# Definition:Minimally Closed Class

## Definition

Let $A$ be a class.

Let $g: A \to A$ be a mapping.

### Definition 1

$A$ is **minimally closed under $g$ with respect to $b$** if and only if:

\((1)\) | $:$ | $A$ is closed under $g$ | |||||||

\((2)\) | $:$ | There exists $b \in A$ such that no proper subclass of $A$ containing $b$ is closed under $g$. |

### Definition 2

$A$ is **minimally closed under $g$ with respect to $b$** if and only if:

\((1)\) | $:$ | $A$ is closed under $g$ | |||||||

\((2)\) | $:$ | There exists $b \in A$ such that every subclass of $A$ containing $b$ which is closed under $g$ contains all the elements of $A$. |

## Also see

- Results about
**minimally closed classes**can be found**here**.

## Linguistic Note

The term **minimally closed class** was invented by $\mathsf{Pr} \infty \mathsf{fWiki}$ in accordance with the concept of a **minimally inductive class**.

As such, it is not generally expected to be seen in this context outside $\mathsf{Pr} \infty \mathsf{fWiki}$.

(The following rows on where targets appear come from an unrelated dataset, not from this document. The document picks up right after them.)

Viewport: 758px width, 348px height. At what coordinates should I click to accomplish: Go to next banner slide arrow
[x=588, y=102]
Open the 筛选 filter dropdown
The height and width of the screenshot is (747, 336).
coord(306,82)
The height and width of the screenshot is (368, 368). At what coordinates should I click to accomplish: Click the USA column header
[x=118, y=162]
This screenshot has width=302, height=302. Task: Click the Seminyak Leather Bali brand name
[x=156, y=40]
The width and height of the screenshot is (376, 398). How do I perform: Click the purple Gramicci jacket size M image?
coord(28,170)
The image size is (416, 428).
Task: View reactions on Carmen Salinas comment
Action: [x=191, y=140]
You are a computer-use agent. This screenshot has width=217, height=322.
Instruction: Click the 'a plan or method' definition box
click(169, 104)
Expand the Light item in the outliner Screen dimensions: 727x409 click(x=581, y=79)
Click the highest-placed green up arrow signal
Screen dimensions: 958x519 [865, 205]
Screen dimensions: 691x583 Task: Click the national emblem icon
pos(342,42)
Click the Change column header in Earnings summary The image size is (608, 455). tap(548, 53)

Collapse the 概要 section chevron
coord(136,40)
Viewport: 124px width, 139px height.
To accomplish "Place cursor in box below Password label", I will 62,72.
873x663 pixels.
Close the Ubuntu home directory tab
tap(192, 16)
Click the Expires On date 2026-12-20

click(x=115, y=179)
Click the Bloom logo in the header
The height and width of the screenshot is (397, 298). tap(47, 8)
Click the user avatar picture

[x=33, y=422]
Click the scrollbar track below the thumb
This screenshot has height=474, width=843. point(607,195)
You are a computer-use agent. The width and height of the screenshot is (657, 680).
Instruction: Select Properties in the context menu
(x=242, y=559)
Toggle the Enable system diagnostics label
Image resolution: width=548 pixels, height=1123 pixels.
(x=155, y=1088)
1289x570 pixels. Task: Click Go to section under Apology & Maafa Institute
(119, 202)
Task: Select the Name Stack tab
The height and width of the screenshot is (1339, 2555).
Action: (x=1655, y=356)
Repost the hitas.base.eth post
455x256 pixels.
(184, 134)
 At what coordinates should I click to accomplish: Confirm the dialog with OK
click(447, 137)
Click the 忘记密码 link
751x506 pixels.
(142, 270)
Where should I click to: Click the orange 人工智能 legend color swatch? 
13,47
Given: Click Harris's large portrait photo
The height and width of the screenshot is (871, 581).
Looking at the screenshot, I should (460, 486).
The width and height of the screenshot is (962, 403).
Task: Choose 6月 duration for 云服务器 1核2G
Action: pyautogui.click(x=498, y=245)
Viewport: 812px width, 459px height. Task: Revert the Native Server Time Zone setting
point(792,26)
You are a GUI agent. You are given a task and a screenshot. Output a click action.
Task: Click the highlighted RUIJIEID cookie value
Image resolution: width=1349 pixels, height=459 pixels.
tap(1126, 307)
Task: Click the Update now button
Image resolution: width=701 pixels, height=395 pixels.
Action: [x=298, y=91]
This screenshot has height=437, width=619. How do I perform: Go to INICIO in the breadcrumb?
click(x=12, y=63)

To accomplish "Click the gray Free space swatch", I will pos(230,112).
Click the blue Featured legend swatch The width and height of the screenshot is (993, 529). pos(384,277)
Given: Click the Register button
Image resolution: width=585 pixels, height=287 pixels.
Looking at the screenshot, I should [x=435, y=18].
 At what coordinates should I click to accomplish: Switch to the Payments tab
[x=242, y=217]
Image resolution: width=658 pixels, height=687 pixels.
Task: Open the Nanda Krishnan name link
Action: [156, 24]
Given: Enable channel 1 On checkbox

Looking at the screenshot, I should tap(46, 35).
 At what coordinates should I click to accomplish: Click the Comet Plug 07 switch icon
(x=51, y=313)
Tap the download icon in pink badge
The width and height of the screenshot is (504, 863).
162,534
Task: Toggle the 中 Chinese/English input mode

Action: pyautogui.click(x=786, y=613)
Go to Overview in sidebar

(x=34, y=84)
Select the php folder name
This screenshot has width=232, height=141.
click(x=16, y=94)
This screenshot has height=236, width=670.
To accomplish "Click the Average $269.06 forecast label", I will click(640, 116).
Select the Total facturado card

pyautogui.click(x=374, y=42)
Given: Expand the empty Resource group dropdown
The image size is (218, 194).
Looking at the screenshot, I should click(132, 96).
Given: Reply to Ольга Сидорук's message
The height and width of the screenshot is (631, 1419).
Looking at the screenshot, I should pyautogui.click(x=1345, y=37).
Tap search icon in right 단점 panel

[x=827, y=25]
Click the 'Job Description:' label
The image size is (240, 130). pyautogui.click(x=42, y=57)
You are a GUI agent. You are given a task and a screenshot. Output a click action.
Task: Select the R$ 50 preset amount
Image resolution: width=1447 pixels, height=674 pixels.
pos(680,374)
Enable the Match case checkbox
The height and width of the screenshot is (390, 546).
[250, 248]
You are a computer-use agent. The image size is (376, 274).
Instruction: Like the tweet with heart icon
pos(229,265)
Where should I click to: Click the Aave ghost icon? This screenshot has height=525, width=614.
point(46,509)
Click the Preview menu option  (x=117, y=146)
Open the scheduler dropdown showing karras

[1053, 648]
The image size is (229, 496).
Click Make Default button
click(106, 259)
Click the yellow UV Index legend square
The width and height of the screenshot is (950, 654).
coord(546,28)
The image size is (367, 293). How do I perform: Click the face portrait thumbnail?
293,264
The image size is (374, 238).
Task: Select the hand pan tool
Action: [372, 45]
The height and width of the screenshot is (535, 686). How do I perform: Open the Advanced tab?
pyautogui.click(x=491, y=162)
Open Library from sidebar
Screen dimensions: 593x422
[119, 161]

Both **minimally closed class** and **minimally inductive class** are discussed in *Set Theory and the Continuum Problem, revised ed.* by Raymond M. Smullyan and Melvin Fitting of $2010$.

While the **minimally closed class** is suggested as a generalisation of the **minimally inductive class** in an optional section backed up with an exercise, it is not actually named there as such.

The name was coined in order to provide a convenient tag, as a description is unwieldy.